Disclaimer laporan keuangan TVRI tersebut menurut Ketua Badan Akuntabilitas Publik (BAP) Dewan Perwakilan Daerah (DPD) RI, Abdul Gafar Usman sudah berlangsung semenjak tahun 2013, 2014, 2015 hingga 2016.
“Menyikapi hal tersebut, DPD RI perlu menggelar rapat dengar pendapat dengan para pihak terkait untuk mencarikan solusi terbaik agar predikat disclaimer itu bisa dibenahi,” kata Gafar, saat membuka RDP dengan Kementerian Komunikasi dan Informasi serta Badan Pengawasan Keuangan dan Pembangunan (BPKP), di Gedung B DPD RI, Kompleks Parlemen, Senayan Jakarta, Rabu (27/09/2017).
Dalam RDP tersebut, Sekretaris Jenderal Kementerian Kominfo, Farida Dwi Cahyarini menjelaskan bahwa pihaknya telah membantu kebutuhan sumber daya manusia mulai dari rekrutmen PNS dan dan pengangkatan tenaga honorer menjadi PNS TVRI sampai dengan memproses kenaikan pangkat dan jabatan.
Di luar SDM lanjutnya, Kemenkominfo tidak bisa menjangkaunya karena internal TVRI punya atasan langsung yaitu Dewan Pengawas. “Dewan Pengawas ini bertanggungjawab langsung kepada Presiden dan DPR,” ujar Farida.
Mengenai piutang Kemenkominfo terhadap TVRI yang cukup besar sebagai konsekuensi layanan Biaya Hak Penggunaan (BHP) Frekuensi yang seharusnya menjadi Pendapatan Negara Bukan Pajak (PNBP) bagi negara kata Farida, sudah diserahkan ke BPK. Tetapi karena berbeda instansi/ kelembagaan imbuhnya, maka piutang tersebut tetap menjadi catatan BPK.
“Kami membantu untuk penguatan pemancar televisi di daerah perbatasan.
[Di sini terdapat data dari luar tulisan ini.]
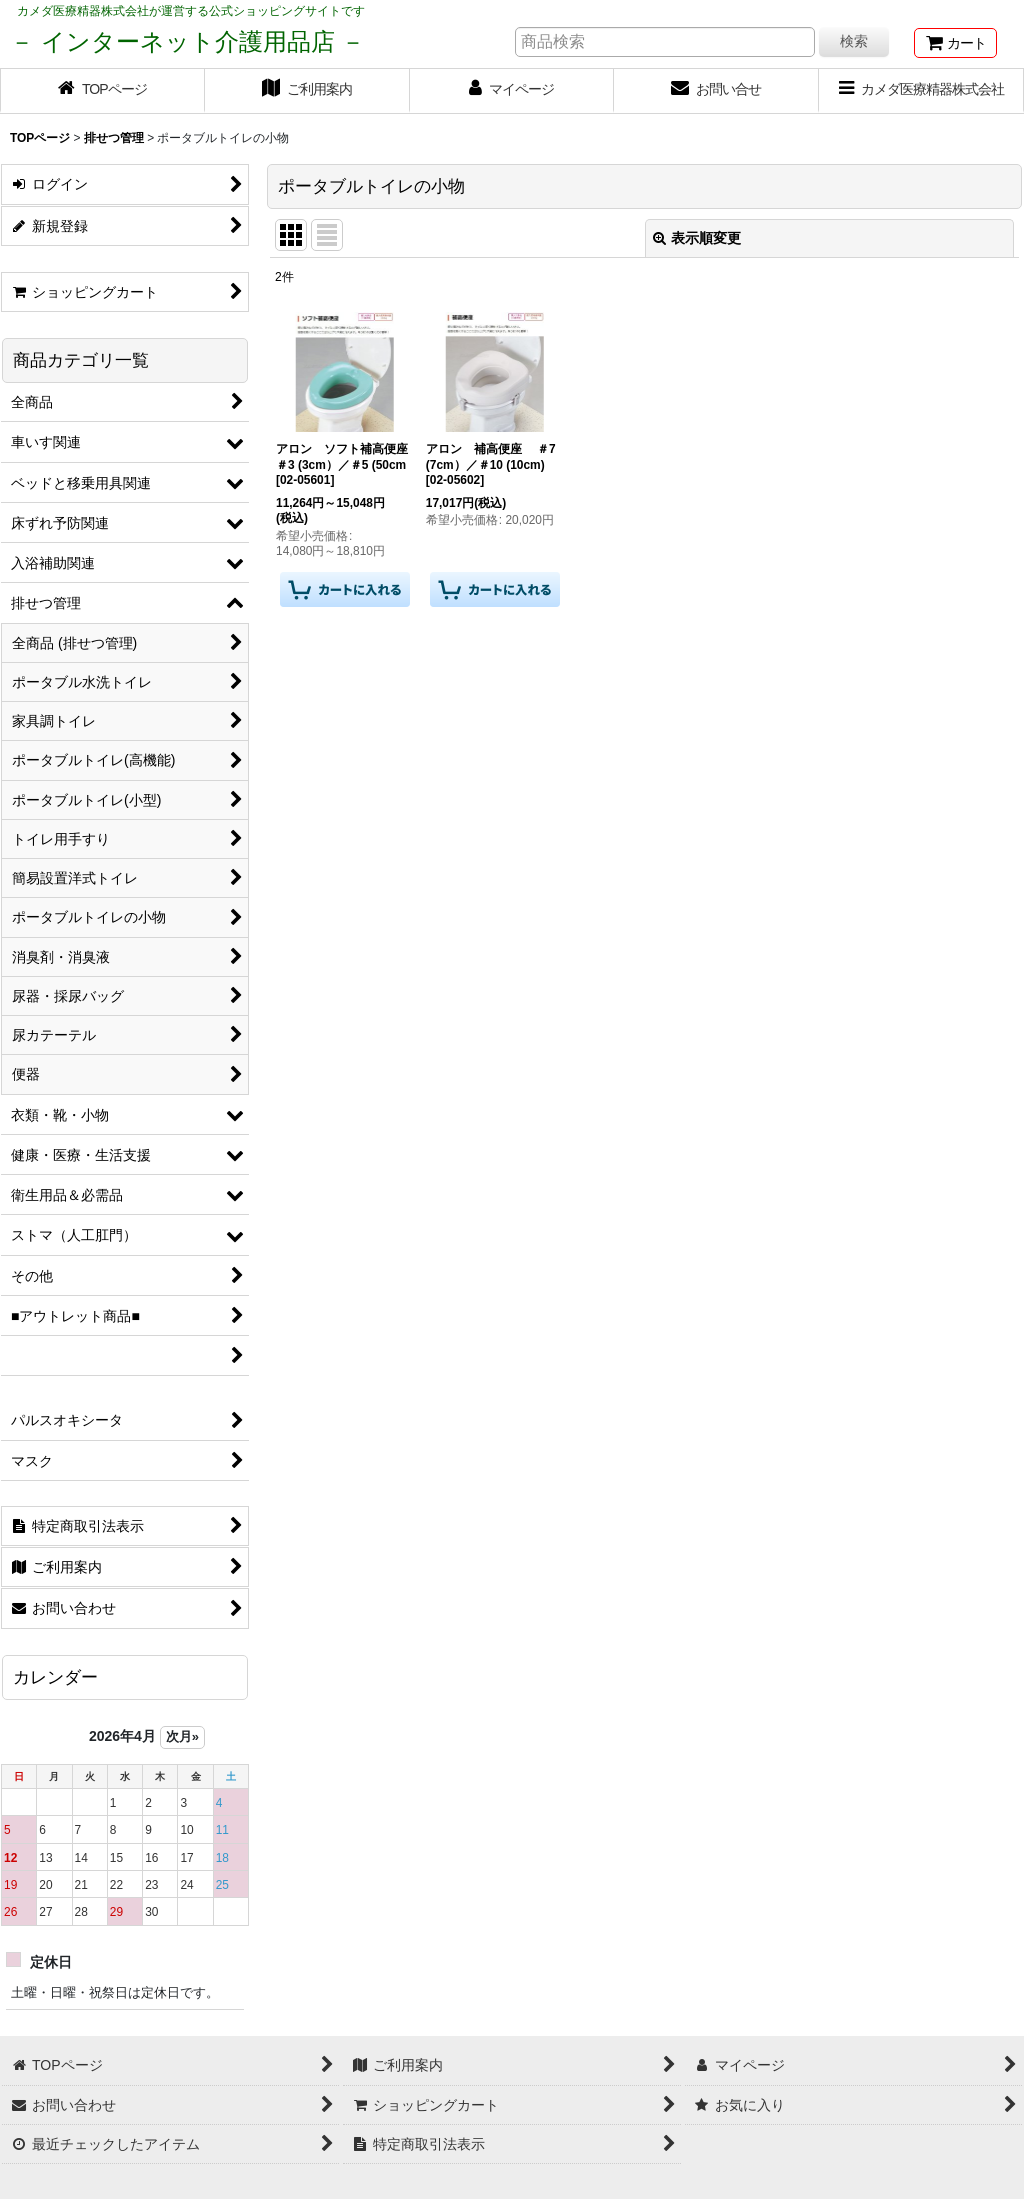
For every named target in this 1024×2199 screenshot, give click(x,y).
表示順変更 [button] (697, 238)
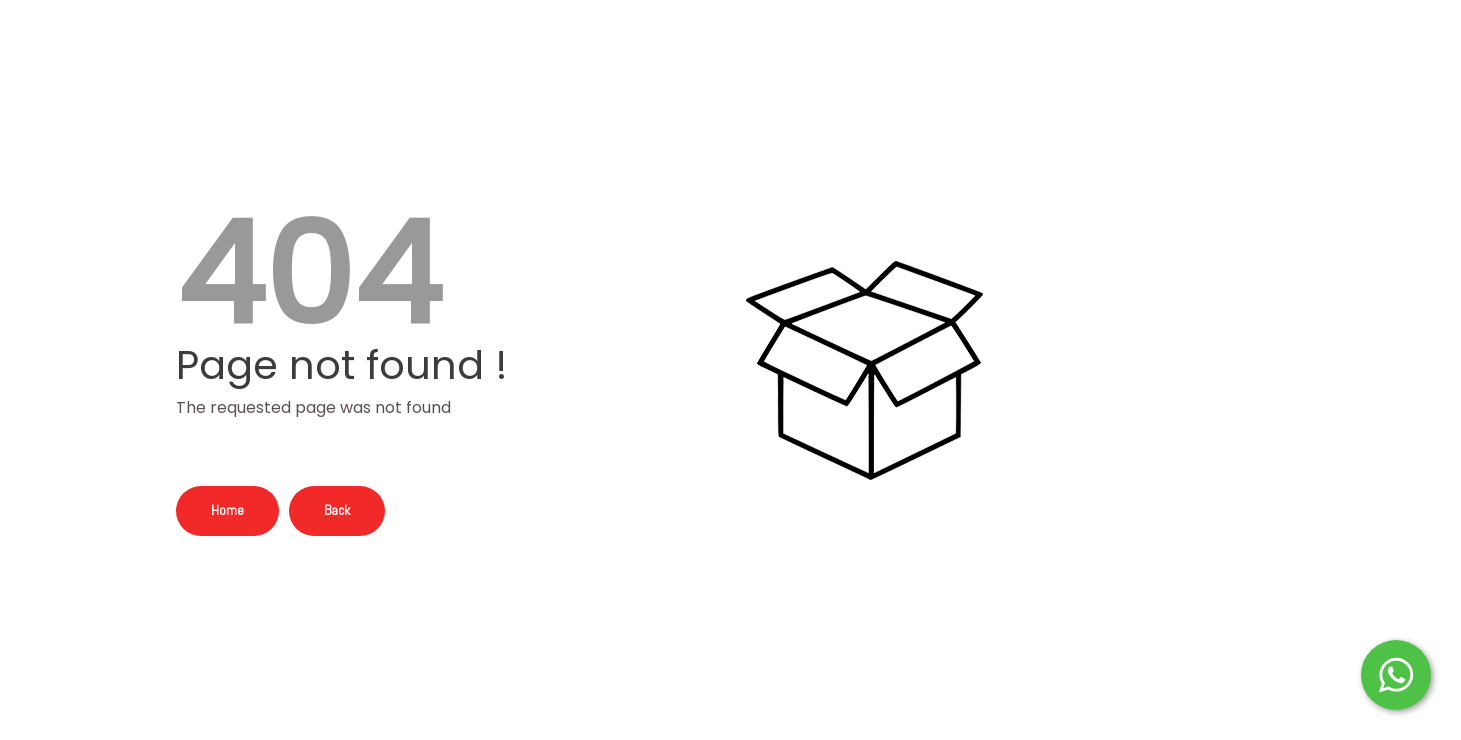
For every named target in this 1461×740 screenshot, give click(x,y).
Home (227, 510)
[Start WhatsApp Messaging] (1396, 673)
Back (337, 510)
Itu keinginan Kominfo agar TVRI sejajar dengan televisi swasta atau televisi tetangga. Pandangan kami, bahwa TVRI belum mendapatkan WTP, diantaranya belum ada payung hukum atas PNBP TVRI. Peraturan Pemerintah (PP) mengenai hal itu baru ditetapkan tanggal 6 September yang lalu sehingga dengan terbitnya PP tersebut TVRI mampu menyelesaikan rekomendasi BPK terhadap laporan keuangan TVRI,” jelas Farida.
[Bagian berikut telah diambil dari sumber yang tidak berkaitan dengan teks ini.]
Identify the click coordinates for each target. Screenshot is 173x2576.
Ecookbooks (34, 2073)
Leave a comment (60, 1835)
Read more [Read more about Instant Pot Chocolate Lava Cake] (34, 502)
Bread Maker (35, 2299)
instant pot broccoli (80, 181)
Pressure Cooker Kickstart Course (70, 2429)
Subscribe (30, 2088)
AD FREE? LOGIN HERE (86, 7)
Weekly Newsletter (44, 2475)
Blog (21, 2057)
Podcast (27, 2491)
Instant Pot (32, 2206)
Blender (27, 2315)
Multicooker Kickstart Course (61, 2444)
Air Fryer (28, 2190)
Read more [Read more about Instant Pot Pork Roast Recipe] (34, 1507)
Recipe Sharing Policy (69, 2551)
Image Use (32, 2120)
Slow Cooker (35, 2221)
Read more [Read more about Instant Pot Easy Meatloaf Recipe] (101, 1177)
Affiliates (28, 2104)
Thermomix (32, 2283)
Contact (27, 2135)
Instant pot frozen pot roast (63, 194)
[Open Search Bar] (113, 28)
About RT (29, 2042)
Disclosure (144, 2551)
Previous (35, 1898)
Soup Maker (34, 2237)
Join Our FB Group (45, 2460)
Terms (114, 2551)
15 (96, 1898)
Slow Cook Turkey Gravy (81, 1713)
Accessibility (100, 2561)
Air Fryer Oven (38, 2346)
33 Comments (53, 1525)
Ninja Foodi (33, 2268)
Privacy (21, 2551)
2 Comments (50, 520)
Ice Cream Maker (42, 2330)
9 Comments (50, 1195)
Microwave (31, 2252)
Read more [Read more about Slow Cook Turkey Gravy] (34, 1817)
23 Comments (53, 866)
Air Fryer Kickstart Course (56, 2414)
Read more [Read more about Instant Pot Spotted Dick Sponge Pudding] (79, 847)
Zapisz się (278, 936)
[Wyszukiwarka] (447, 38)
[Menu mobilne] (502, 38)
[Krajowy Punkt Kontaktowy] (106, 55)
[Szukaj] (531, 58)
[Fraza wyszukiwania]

Di tempat yang sama, Deputi Bidang Akuntan Negara BPKP, Bonny Anang Dwijanto menjelaskan, pihaknya tidak berwenang memberikan opini. “Dari data yang diperoleh melihat penyimpangan yang disampaikan BPK, menurut kami, membutuhkan kerja luar biasa, kami menyampaikan sembilan langkah yang harus diambil oleh TVRI,” ujarnya.
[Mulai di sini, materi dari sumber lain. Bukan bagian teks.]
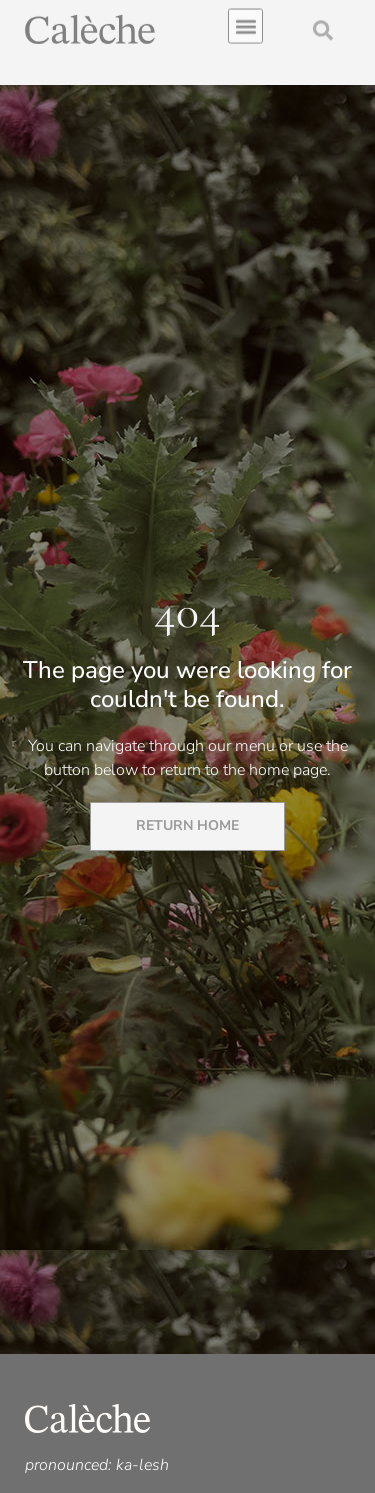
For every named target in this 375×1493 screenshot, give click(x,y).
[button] (245, 23)
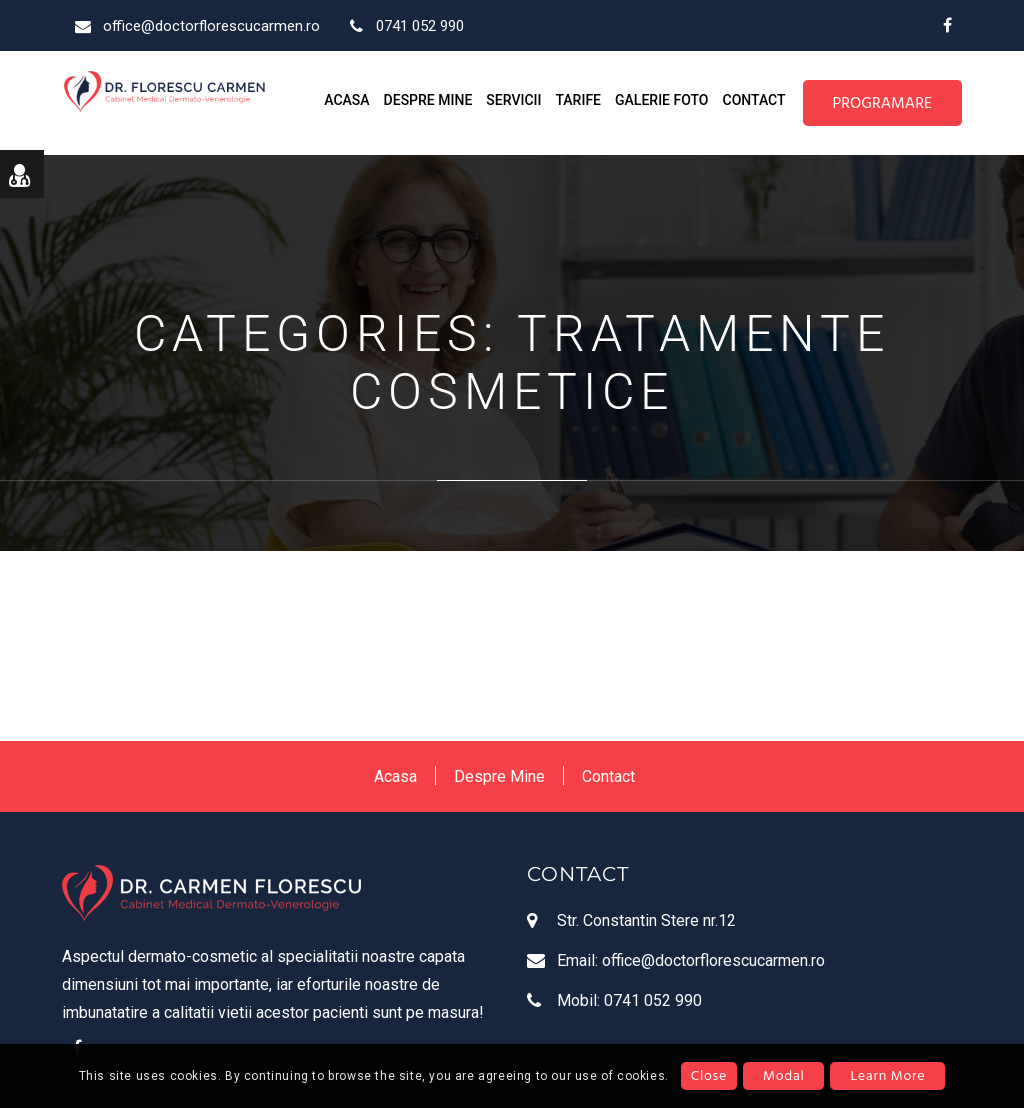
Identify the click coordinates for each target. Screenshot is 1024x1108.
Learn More (887, 1075)
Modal (783, 1075)
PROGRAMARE (882, 103)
Sembilan langkah tersebut menurut Bonny, ditujukan untuk peningkatan kualitas laporan keuangan, yaitu penguatan komitmen dan integritas pimpinan, para pengelola dan para pelaksana kegiatan, penguatan sistem pengendalian internal pemerintahan, penguatan perencanaan dan penganggaran, peningkatan kualitas laporan keuangan, peningkatan kualitas proses pengadaan barang/jasa, pembenahan penatausahaan barang milik negara, penguatan monitoring dan evaluasi, peningkatan kualitas pengawasan dan review LK dan percepatan penyelesaian tindak lanjut LHP.
“Kesembilan langkah itu membutuhkan waktu setidaknya satu tahun, yang diperlukan adalah komitmen tindakannya, tidak hanya direksi tetapi semua elemen TVRI. Karena standar yang dipenuhi adalah Standar Akuntansi Pemerintahan. Tidak harus serta-merta Wajar Tanpa Pengecualian, bisa bertahap yaitu opini Wajar Dengan Persyaratan lebih dulu. Kita harapkan komitmen direksi mendorong unit-unit untuk melakukan langkah tersebut, dan memaksimalkan fungsi sistem pengawasan internal. Semua tergantung komitmen pihak TVRI,” ujar Bonny.
Pada akhir RDP, Abdul Gafar Usman didampingi dua Wakil Ketua BAP yaitu Ahmad Sadeli Karim dan Novita Anakotta menyatakan harapannya, dengan langkah-langkah dan dukungan semua pihak, diharapkan tahun 2018 TVRI sudah mendapatkan perubahan Opini BPK.